== ACTIVITY ==
Each line of the data should be transcribed exactly as given.

[THE RECORDS]

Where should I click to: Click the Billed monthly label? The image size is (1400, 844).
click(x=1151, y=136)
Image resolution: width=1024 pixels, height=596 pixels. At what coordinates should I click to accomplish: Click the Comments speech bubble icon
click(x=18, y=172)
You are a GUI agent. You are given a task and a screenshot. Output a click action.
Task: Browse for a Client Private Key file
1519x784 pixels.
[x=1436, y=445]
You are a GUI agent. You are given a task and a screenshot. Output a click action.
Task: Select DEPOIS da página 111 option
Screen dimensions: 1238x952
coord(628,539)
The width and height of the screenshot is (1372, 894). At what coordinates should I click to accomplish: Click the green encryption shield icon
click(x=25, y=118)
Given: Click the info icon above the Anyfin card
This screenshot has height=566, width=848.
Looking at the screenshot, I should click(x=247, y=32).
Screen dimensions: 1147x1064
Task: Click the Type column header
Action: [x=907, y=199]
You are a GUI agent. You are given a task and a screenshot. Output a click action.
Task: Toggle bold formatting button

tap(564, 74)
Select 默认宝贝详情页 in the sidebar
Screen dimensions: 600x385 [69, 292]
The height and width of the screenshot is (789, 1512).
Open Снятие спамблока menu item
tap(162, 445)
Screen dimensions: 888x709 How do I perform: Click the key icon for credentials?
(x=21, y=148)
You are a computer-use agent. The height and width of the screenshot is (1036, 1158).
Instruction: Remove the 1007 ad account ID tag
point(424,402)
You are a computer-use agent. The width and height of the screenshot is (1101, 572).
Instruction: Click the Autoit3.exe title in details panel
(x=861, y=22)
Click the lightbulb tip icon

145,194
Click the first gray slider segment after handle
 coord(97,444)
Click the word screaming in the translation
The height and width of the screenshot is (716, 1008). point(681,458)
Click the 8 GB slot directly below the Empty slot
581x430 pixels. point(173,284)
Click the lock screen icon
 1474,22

[/THE RECORDS]

== RESULT ==
Where should I click to: Click the Billed monthly label? The image size is (1400, 844).
click(x=1151, y=136)
Image resolution: width=1024 pixels, height=596 pixels. At what coordinates should I click to accomplish: Click the Comments speech bubble icon
click(x=18, y=172)
You are a GUI agent. You are given a task and a screenshot. Output a click action.
Task: Browse for a Client Private Key file
1519x784 pixels.
[x=1436, y=445]
You are a GUI agent. You are given a task and a screenshot. Output a click action.
Task: Select DEPOIS da página 111 option
Screen dimensions: 1238x952
coord(628,539)
The width and height of the screenshot is (1372, 894). At what coordinates should I click to accomplish: Click the green encryption shield icon
click(x=25, y=118)
Given: Click the info icon above the Anyfin card
This screenshot has height=566, width=848.
Looking at the screenshot, I should click(x=247, y=32).
Screen dimensions: 1147x1064
Task: Click the Type column header
Action: [x=907, y=199]
You are a GUI agent. You are given a task and a screenshot. Output a click action.
Task: Toggle bold formatting button

tap(564, 74)
Select 默认宝贝详情页 in the sidebar
Screen dimensions: 600x385 [69, 292]
The height and width of the screenshot is (789, 1512).
Open Снятие спамблока menu item
tap(162, 445)
Screen dimensions: 888x709 How do I perform: Click the key icon for credentials?
(x=21, y=148)
You are a computer-use agent. The height and width of the screenshot is (1036, 1158).
Instruction: Remove the 1007 ad account ID tag
point(424,402)
You are a computer-use agent. The width and height of the screenshot is (1101, 572).
Instruction: Click the Autoit3.exe title in details panel
(x=861, y=22)
Click the lightbulb tip icon

145,194
Click the first gray slider segment after handle
 coord(97,444)
Click the word screaming in the translation
The height and width of the screenshot is (716, 1008). point(681,458)
Click the 8 GB slot directly below the Empty slot
581x430 pixels. point(173,284)
Click the lock screen icon
 1474,22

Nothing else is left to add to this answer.